What you should do> Copy the following data line for line, changing nothing.

--- Start ---

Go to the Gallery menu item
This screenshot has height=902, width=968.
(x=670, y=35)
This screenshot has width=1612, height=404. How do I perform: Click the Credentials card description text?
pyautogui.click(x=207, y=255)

--- End ---

Answer in full>
Go to the Gallery menu item
This screenshot has height=902, width=968.
(x=670, y=35)
This screenshot has width=1612, height=404. How do I perform: Click the Credentials card description text?
pyautogui.click(x=207, y=255)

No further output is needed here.